The identified base terms are central to the lexical-semantic term pooling process. They indeed are the only query terms which are expanded as they are the only components of the query which represent the search goals. However, each base term is prone to polysemy, a likely occurrence in natural language. This presents a problem in the term pooling process because polysemous terms have multiple meanings with variations found in and across the different parts of speech and as such leading to a different set of candidate expansion terms. For example, the polysemous term “Java” has three distinct sets of related terms in accordance with its intended meaning in a given context (cf. Table 4). If the wrong meaning of the term is assumed in the term pooling process, the expansion process would have caused a serious query drift. Therefore, all base terms should be disambiguated prior to extracting candidate expansion terms.

Table 4 Possible related terms for the polysemous term “Java”

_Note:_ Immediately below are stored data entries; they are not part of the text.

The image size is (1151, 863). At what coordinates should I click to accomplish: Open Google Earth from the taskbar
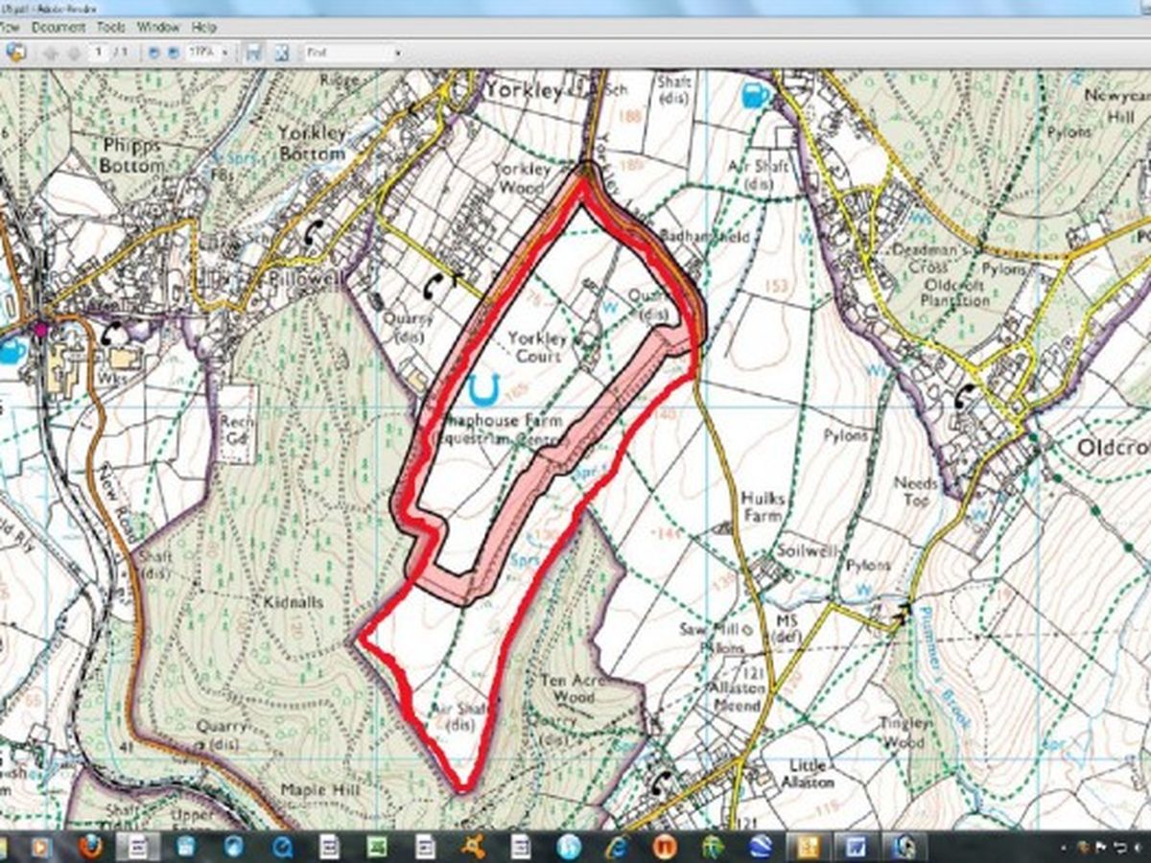coord(758,847)
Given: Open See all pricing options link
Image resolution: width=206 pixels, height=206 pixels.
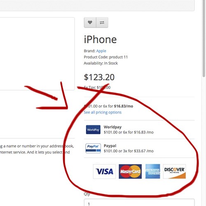Looking at the screenshot, I should point(103,112).
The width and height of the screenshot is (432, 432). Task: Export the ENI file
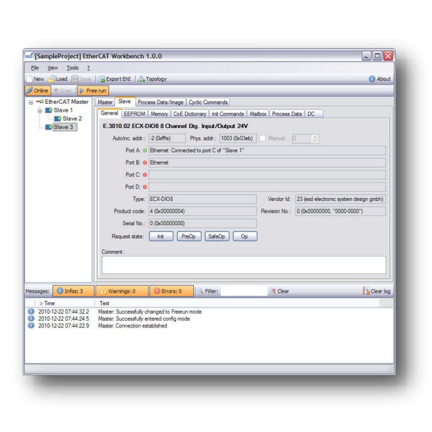pyautogui.click(x=114, y=78)
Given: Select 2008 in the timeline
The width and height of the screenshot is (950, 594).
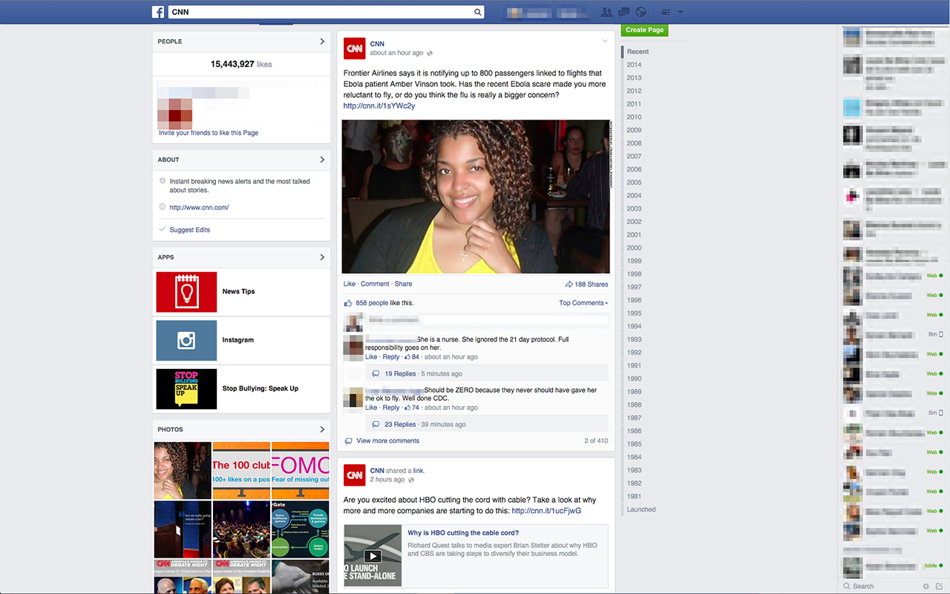Looking at the screenshot, I should click(x=634, y=143).
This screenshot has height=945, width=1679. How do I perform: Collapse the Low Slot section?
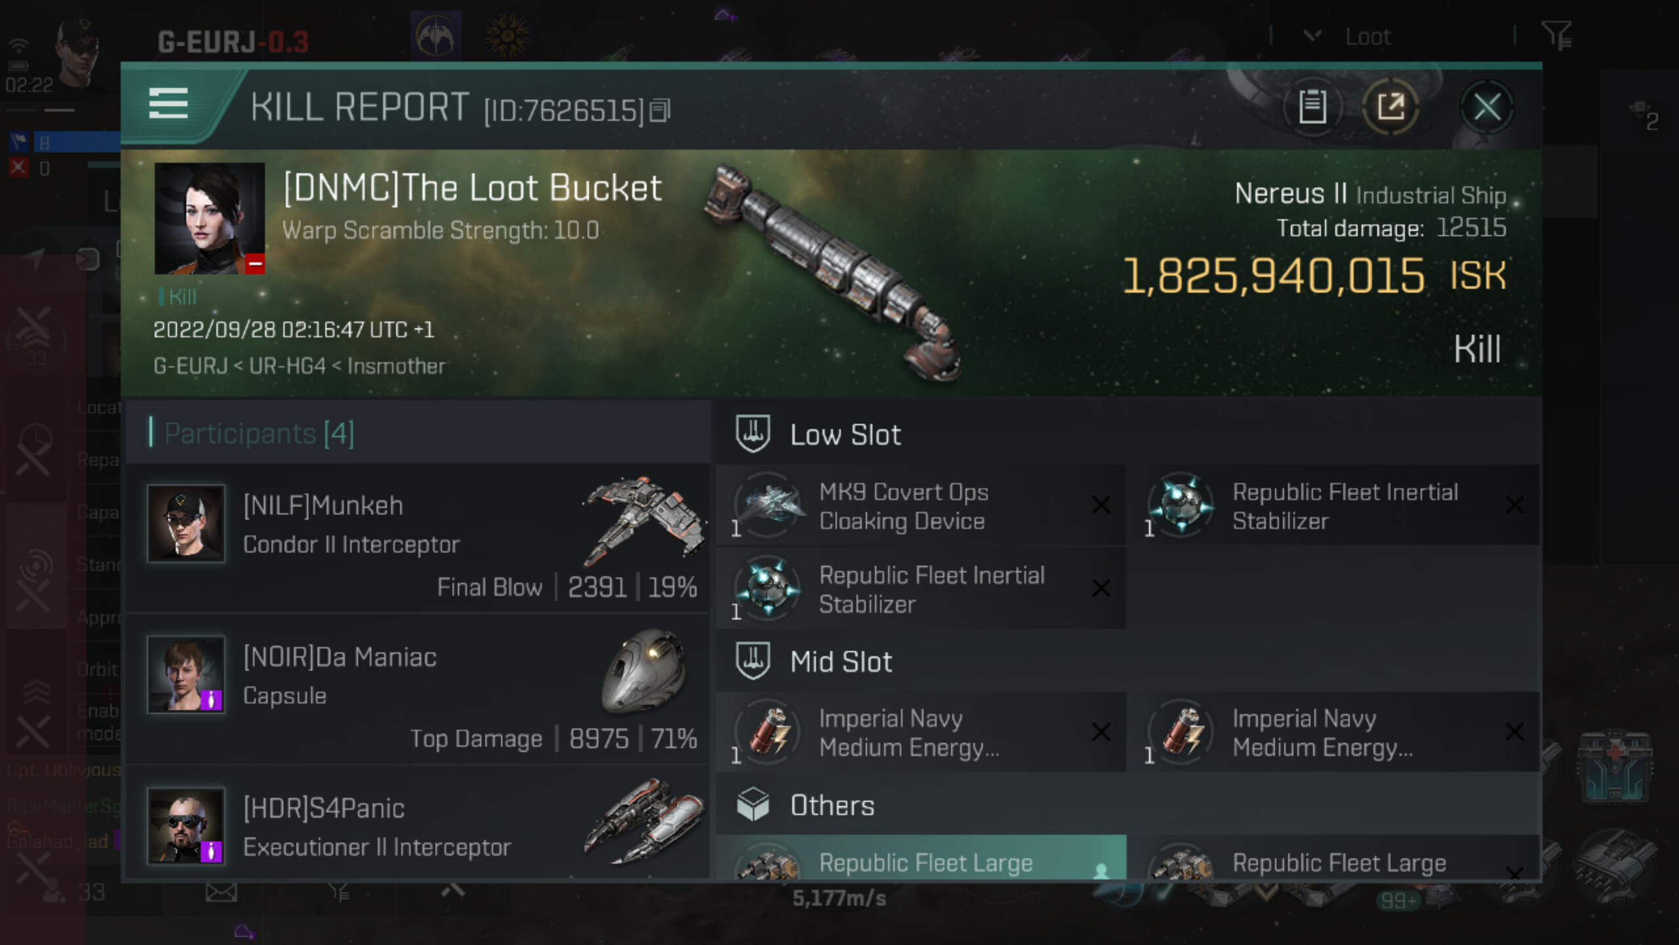(845, 434)
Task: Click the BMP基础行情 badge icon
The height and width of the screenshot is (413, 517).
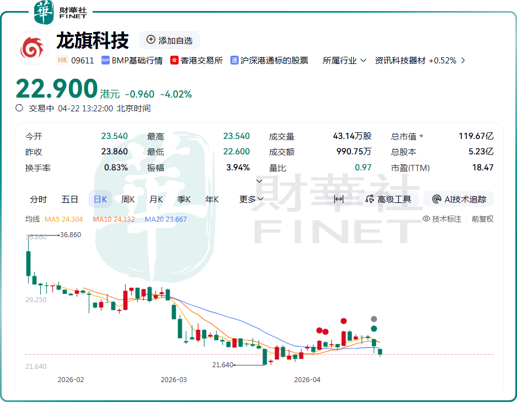Action: [x=106, y=61]
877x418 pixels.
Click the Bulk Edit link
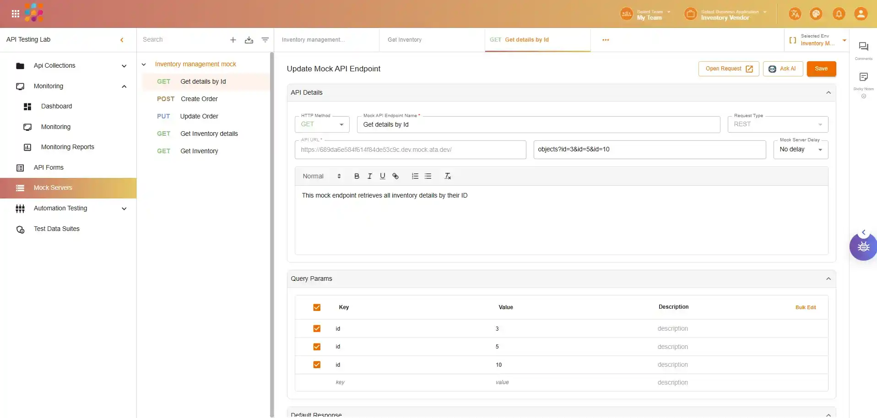tap(805, 307)
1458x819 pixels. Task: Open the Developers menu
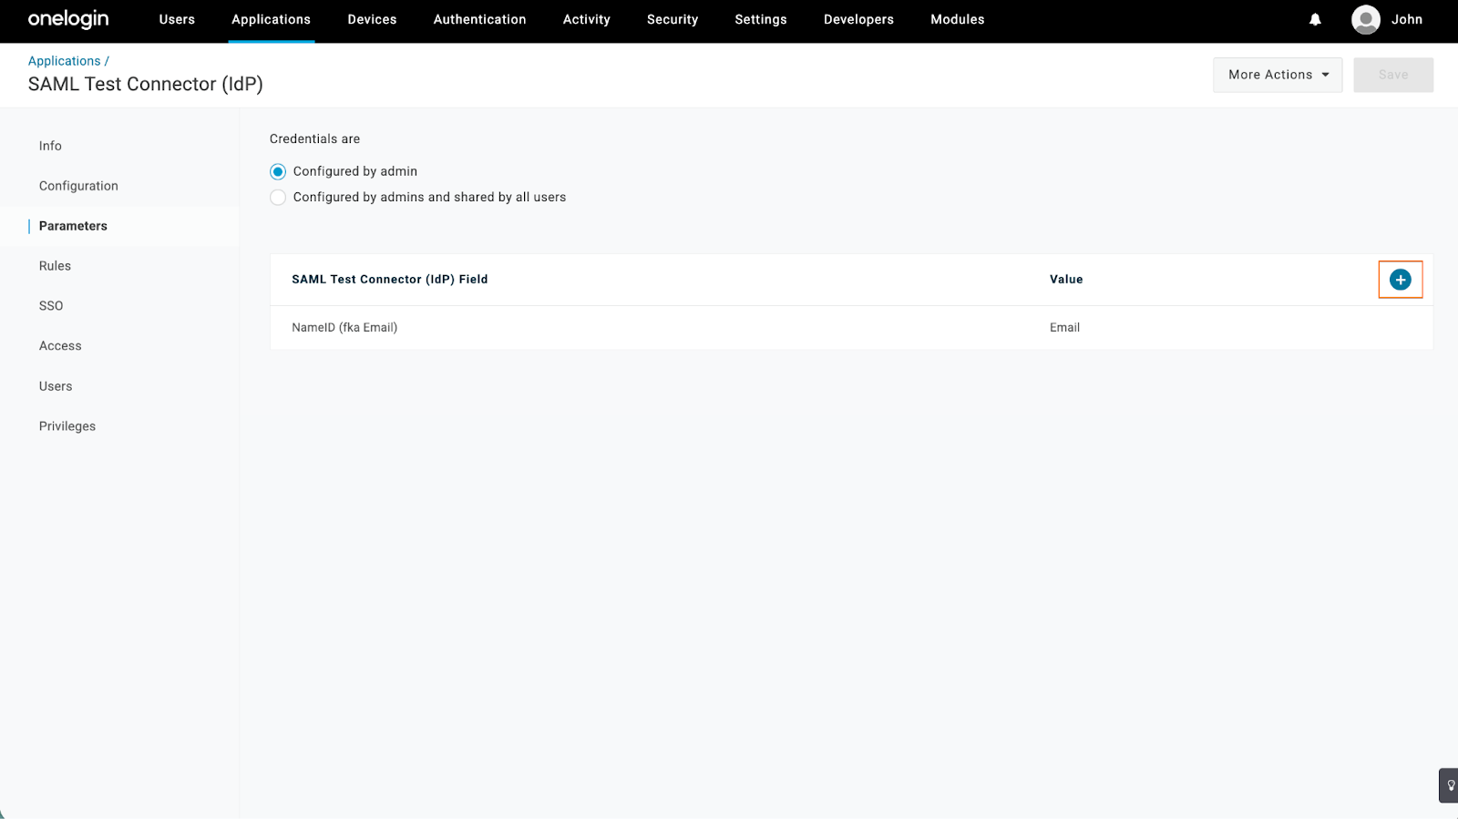[858, 19]
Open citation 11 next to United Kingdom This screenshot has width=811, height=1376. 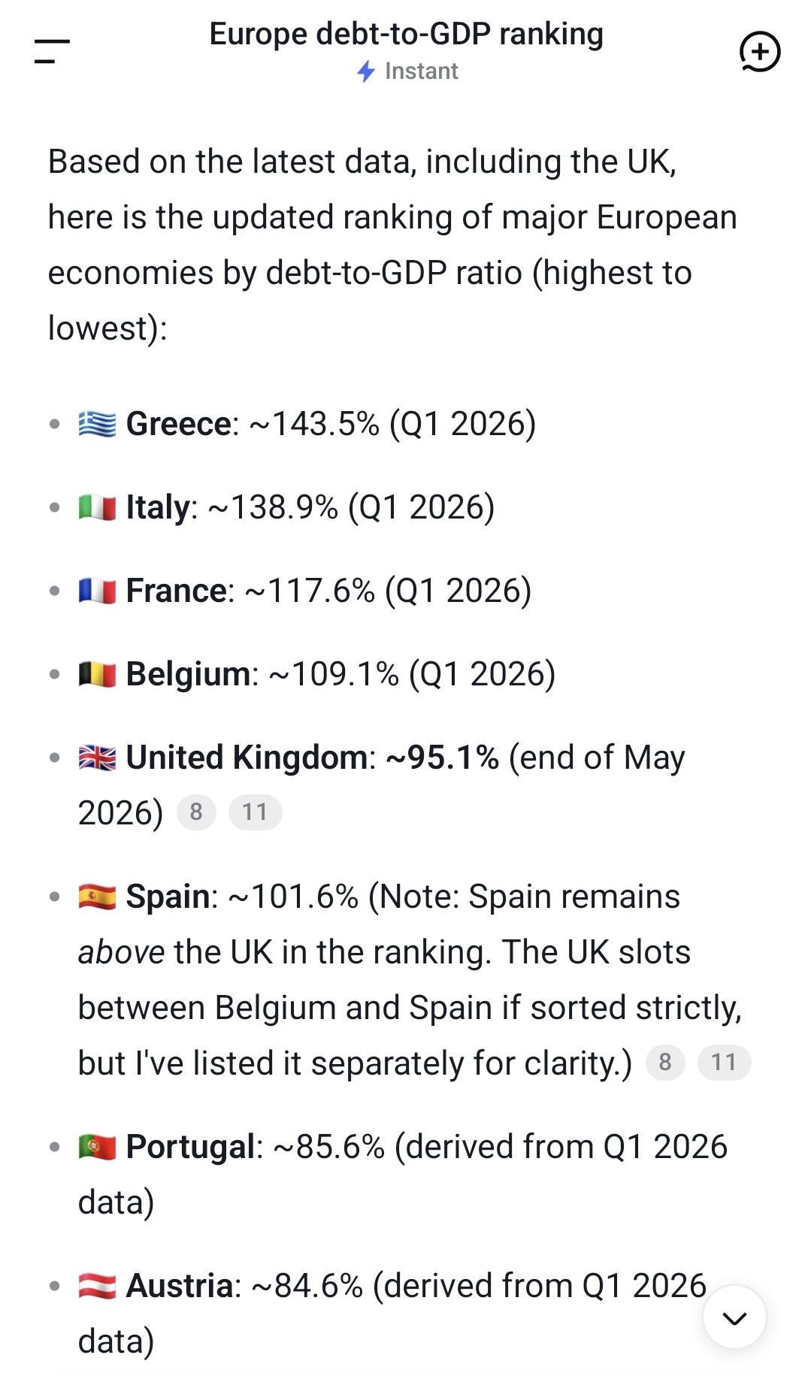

The word sense disambiguation (WSD) process consists of two essential steps: i) the determination of all the different senses for every word relevant to a term and ii) methods to assign the appropriate sense to a given term within a particular context.

The disambiguation technique applied for the lexical-semantic related term pooling process is the knowledge-based WSD for two main reasons. Firstly, this choice is based on the observation that when there are larger amounts of structure knowledge, WSD performance improves [12]. Secondly, although some may argue that knowledge sources such as ontologies are plagued by the data sparseness issue, there is a significant body of work aimed at the expansion of knowledge sources (e.g. [28,29,30]. The all-words disambiguation approach is most suited here as the base terms are usually open-class words, and each query typically contains multiple CoI/DC labelled base terms. The semantic distance between query terms must be computed in order to annotate a term with its correct sense within a given query context. In line with the chosen mode of knowledge-based WSD, similarity measures which are based on lexical resources are considered in this work. The relatedness measures available for knowledge-based disambiguation are commonly achieved through the representation of ontologies as a graph followed by the computation of relatedness from a path between two terms. On the other hand, the gloss-based disambiguation method quantifies the number of common words or phrases identified as overlaps between term definitions. Whilst both approaches have been applied on two prominent knowledge sources, WordNet and Wikipedia, a more significant amount of research has been focused on WordNet. Although Wikipedia is gaining prominence due to its ability to provide larger coverage, WordNet remains the preferred knowledge source for disambiguation [16]. The motivation behind this choice is the manual crafting of the WordNet ontology which lends greatly to the assurance of correctness in the annotation [23] and organization of explicit taxonomic relationships required in the term pooling process described next.

3.2.3 Term pooling

A document discussing a particular topic is likely to contain terms which are lexically or semantically related. Classical lexical-semantic relations are term relationships which are hierarchical, equivalent or associative as shown in Fig. 3.

Fig. 3

Organization of lexical-semantic term relationships

Equivalence is recognized between terms which have similar meaning, whilst associative relationships link related-to/associated terms of a particular topic. Hierarchical term relationships denote broader-to-narrower term relationships organized within multiple levels of superordination and subordination. The generic hierarchical relationship is the is-a link which connects a class and its members. Among the multiple existing lexical-semantic term relationships, the synonymy, hypernymy, hyponymy and related-to associations are considered in the term pooling process.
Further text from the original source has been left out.